Discuss vision-lidar cluster fusion in the object tracker

Description

The purpose of this issue is to discuss the rationale behind having both image-track association and image-clusters association in the tracking architecture. Here is the current tracking architecture diagram for reference,

Current diagram as image

Rationale: (Will be updated after discussions in the comments)

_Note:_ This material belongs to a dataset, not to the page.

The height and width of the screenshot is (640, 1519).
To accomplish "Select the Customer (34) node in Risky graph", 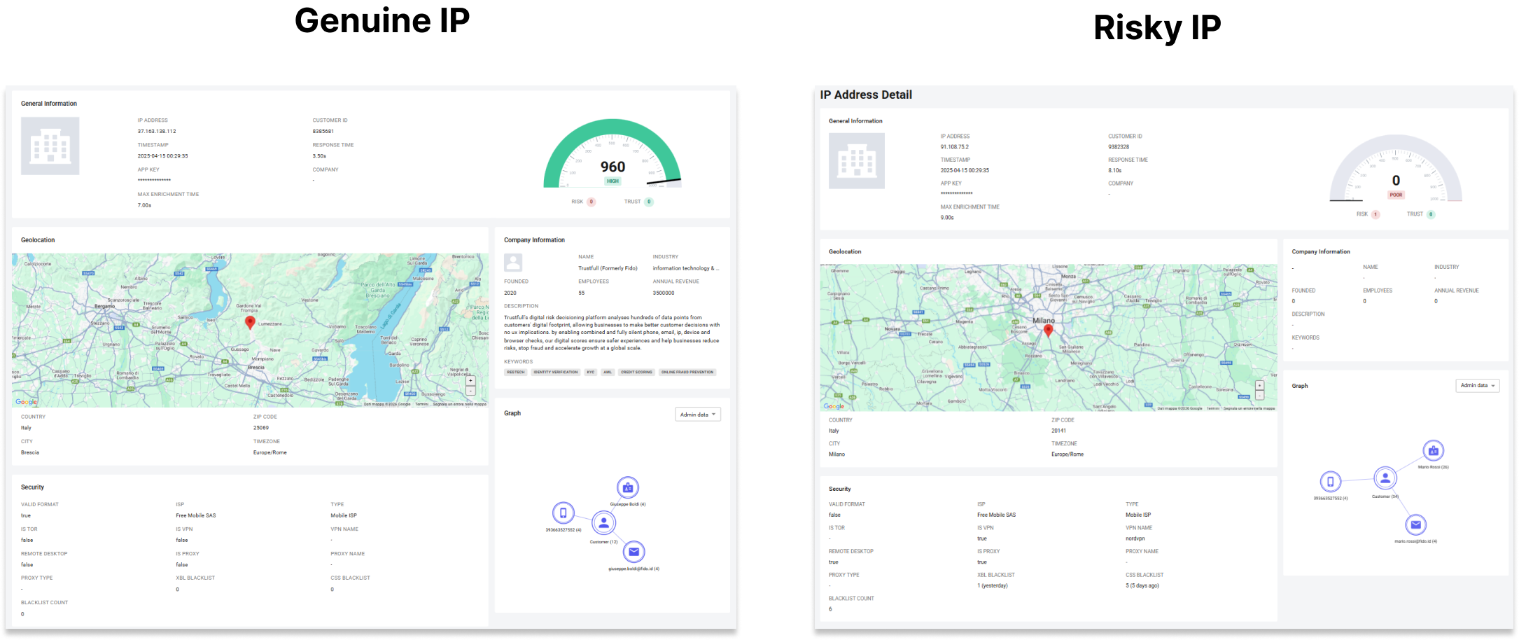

This section explains why we have two distinct blocks (ie., Image detection to track association and Cluster <--> Image association) instead of just one block (Cluster <--> Image association)

Assumption:
Vision detections, in general, come in at a lower frequency than the lidar clusters

Lidar clusters are usually published at 10Hz. Vision detections from surround cameras are typically published at a lower rate.

Reason:
Based on the assumption, we will not have lidar clusters and vision detections looking at the same exact objects at the same exact time.
Tracks have state information that make it easier to predict the position of the tracks at any give timestamp. This makes it easier and more accurate to associate tracks with vision detections.
But not all tracks can be associated with vision detections. This is especially true for new objects that just arrived in the field of view.
This means that we cannot ignore the unassociated vision detections. The best way to use them would be to associate them with Lidar clusters.
The lidar clusters will not be from the exact timestamp as the vision detections but we can increase the tolerances for the association. This enables us to create accurate and stable tracks for much longer range than if we just use lidar clusters.

Definition of Done

Have agreement on the architecture and move the rationale to the design doc

Edited Aug 04, 2021 by Gowtham Ranganathan